- _DATASET RECORDS_:
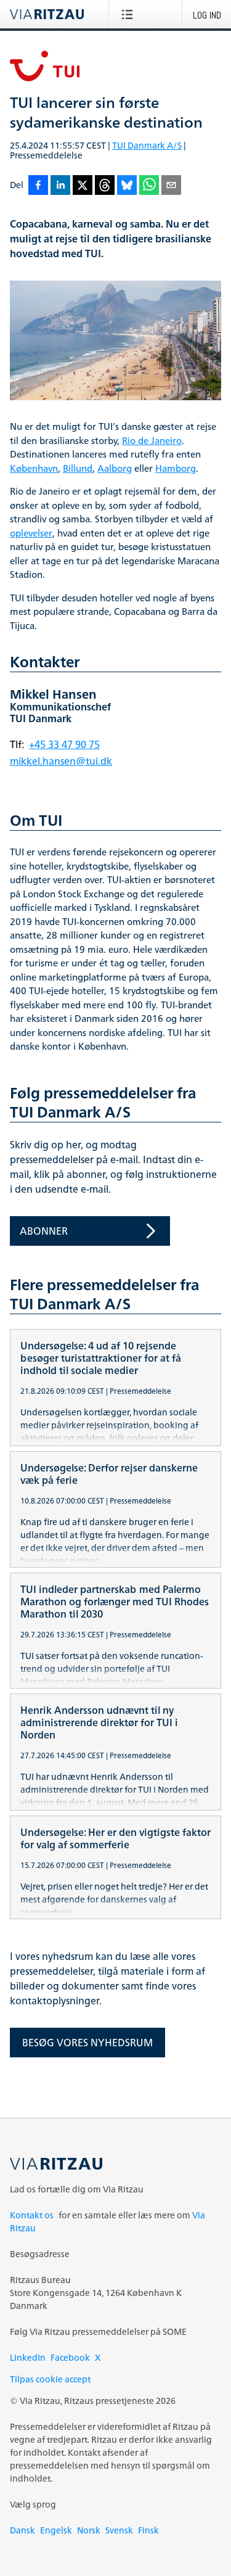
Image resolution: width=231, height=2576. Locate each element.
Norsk (88, 2530)
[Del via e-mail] (171, 186)
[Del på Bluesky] (127, 186)
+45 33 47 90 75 (64, 744)
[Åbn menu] (130, 14)
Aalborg (114, 469)
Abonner (44, 1231)
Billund (77, 469)
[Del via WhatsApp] (149, 186)
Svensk (119, 2530)
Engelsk (56, 2530)
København (34, 469)
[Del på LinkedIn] (60, 186)
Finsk (148, 2530)
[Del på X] (82, 186)
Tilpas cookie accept (50, 2379)
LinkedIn (28, 2357)
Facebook (70, 2357)
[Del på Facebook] (38, 186)
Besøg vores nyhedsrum (87, 2042)
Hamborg (175, 469)
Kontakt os (32, 2215)
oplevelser (31, 534)
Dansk (22, 2530)
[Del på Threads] (105, 186)
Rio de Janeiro (152, 441)
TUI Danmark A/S (147, 145)
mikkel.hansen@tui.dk (61, 761)
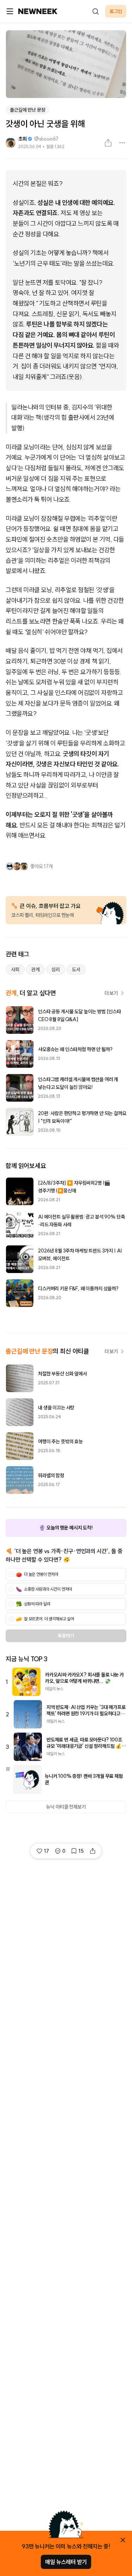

- _TASK INSTRUCTIONS_: Give back the whole listing exactly as written. Do not include any picture.

- _REPLY_:
Image resolution: width=231, height=2576. Locate each element.
Norsk (88, 2530)
[Del via e-mail] (171, 186)
[Del på Bluesky] (127, 186)
+45 33 47 90 75 (64, 744)
[Åbn menu] (130, 14)
Aalborg (114, 469)
Abonner (44, 1231)
Billund (77, 469)
[Del via WhatsApp] (149, 186)
Svensk (119, 2530)
Engelsk (56, 2530)
København (34, 469)
[Del på LinkedIn] (60, 186)
Finsk (148, 2530)
[Del på X] (82, 186)
Tilpas cookie accept (50, 2379)
LinkedIn (28, 2357)
Facebook (70, 2357)
[Del på Facebook] (38, 186)
Besøg vores nyhedsrum (87, 2042)
Hamborg (175, 469)
Kontakt os (32, 2215)
oplevelser (31, 534)
Dansk (22, 2530)
[Del på Threads] (105, 186)
Rio de Janeiro (152, 441)
TUI Danmark A/S (147, 145)
mikkel.hansen@tui.dk (61, 761)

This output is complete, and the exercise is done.